(Records drawn from a dataset)
::::::::::
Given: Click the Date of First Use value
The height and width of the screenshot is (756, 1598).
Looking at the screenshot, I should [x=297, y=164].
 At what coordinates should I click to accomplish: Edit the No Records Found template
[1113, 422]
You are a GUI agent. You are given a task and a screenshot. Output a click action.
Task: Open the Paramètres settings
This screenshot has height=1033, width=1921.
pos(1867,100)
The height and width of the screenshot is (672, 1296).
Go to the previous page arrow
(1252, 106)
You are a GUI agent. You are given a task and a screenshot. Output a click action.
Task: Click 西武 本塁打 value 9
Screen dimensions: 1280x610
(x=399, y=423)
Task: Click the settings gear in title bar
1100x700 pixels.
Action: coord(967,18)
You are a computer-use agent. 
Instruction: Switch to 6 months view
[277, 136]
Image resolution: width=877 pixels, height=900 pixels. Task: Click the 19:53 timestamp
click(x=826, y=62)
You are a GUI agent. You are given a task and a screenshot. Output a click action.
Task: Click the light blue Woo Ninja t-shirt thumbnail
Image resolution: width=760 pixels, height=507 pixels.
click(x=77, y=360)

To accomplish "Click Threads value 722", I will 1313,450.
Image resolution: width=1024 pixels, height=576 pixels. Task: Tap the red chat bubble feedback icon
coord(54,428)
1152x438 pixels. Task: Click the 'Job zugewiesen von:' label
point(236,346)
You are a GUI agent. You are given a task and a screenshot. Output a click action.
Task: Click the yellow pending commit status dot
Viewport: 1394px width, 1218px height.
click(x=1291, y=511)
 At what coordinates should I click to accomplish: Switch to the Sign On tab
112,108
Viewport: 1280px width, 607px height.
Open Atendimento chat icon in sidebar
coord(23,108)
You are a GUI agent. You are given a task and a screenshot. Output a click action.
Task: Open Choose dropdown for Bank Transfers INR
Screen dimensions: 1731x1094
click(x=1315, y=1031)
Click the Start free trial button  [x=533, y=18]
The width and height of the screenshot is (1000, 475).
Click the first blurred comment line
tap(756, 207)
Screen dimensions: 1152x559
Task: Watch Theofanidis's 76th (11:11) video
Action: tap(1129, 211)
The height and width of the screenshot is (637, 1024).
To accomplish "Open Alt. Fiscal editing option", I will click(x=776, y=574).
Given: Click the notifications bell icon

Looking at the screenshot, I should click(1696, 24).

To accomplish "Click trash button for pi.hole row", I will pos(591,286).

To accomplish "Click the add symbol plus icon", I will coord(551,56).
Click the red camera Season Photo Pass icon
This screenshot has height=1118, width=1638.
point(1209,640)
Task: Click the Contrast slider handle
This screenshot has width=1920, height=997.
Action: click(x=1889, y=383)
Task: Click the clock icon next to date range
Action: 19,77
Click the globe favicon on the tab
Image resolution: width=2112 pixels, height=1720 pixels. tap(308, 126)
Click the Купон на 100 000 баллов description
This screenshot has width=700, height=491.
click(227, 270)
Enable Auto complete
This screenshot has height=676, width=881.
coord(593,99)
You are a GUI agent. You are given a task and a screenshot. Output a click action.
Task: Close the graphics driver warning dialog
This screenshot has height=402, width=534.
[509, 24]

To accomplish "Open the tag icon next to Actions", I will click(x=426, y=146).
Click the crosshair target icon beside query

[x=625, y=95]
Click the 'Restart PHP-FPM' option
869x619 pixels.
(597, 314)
::::::::::
→ WORK TO BE COMPLETED
Could you give the records again, exactly as they appear?

→ EXERCISE RESPONSE
Given: Click the Date of First Use value
The height and width of the screenshot is (756, 1598).
Looking at the screenshot, I should [x=297, y=164].
 At what coordinates should I click to accomplish: Edit the No Records Found template
[1113, 422]
You are a GUI agent. You are given a task and a screenshot. Output a click action.
Task: Open the Paramètres settings
This screenshot has height=1033, width=1921.
pos(1867,100)
The height and width of the screenshot is (672, 1296).
Go to the previous page arrow
(1252, 106)
You are a GUI agent. You are given a task and a screenshot. Output a click action.
Task: Click 西武 本塁打 value 9
Screen dimensions: 1280x610
(x=399, y=423)
Task: Click the settings gear in title bar
1100x700 pixels.
Action: coord(967,18)
You are a computer-use agent. 
Instruction: Switch to 6 months view
[277, 136]
Image resolution: width=877 pixels, height=900 pixels. Task: Click the 19:53 timestamp
click(x=826, y=62)
You are a GUI agent. You are given a task and a screenshot. Output a click action.
Task: Click the light blue Woo Ninja t-shirt thumbnail
Image resolution: width=760 pixels, height=507 pixels.
click(x=77, y=360)

To accomplish "Click Threads value 722", I will 1313,450.
Image resolution: width=1024 pixels, height=576 pixels. Task: Tap the red chat bubble feedback icon
coord(54,428)
1152x438 pixels. Task: Click the 'Job zugewiesen von:' label
point(236,346)
You are a GUI agent. You are given a task and a screenshot. Output a click action.
Task: Click the yellow pending commit status dot
Viewport: 1394px width, 1218px height.
click(x=1291, y=511)
 At what coordinates should I click to accomplish: Switch to the Sign On tab
112,108
Viewport: 1280px width, 607px height.
Open Atendimento chat icon in sidebar
coord(23,108)
You are a GUI agent. You are given a task and a screenshot. Output a click action.
Task: Open Choose dropdown for Bank Transfers INR
Screen dimensions: 1731x1094
click(x=1315, y=1031)
Click the Start free trial button  [x=533, y=18]
The width and height of the screenshot is (1000, 475).
Click the first blurred comment line
tap(756, 207)
Screen dimensions: 1152x559
Task: Watch Theofanidis's 76th (11:11) video
Action: tap(1129, 211)
The height and width of the screenshot is (637, 1024).
To accomplish "Open Alt. Fiscal editing option", I will click(x=776, y=574).
Given: Click the notifications bell icon

Looking at the screenshot, I should click(1696, 24).

To accomplish "Click trash button for pi.hole row", I will pos(591,286).

To accomplish "Click the add symbol plus icon", I will coord(551,56).
Click the red camera Season Photo Pass icon
This screenshot has height=1118, width=1638.
point(1209,640)
Task: Click the Contrast slider handle
This screenshot has width=1920, height=997.
Action: click(x=1889, y=383)
Task: Click the clock icon next to date range
Action: 19,77
Click the globe favicon on the tab
Image resolution: width=2112 pixels, height=1720 pixels. tap(308, 126)
Click the Купон на 100 000 баллов description
This screenshot has width=700, height=491.
click(227, 270)
Enable Auto complete
This screenshot has height=676, width=881.
coord(593,99)
You are a GUI agent. You are given a task and a screenshot. Output a click action.
Task: Close the graphics driver warning dialog
This screenshot has height=402, width=534.
[509, 24]

To accomplish "Open the tag icon next to Actions", I will click(x=426, y=146).
Click the crosshair target icon beside query

[x=625, y=95]
Click the 'Restart PHP-FPM' option
869x619 pixels.
(597, 314)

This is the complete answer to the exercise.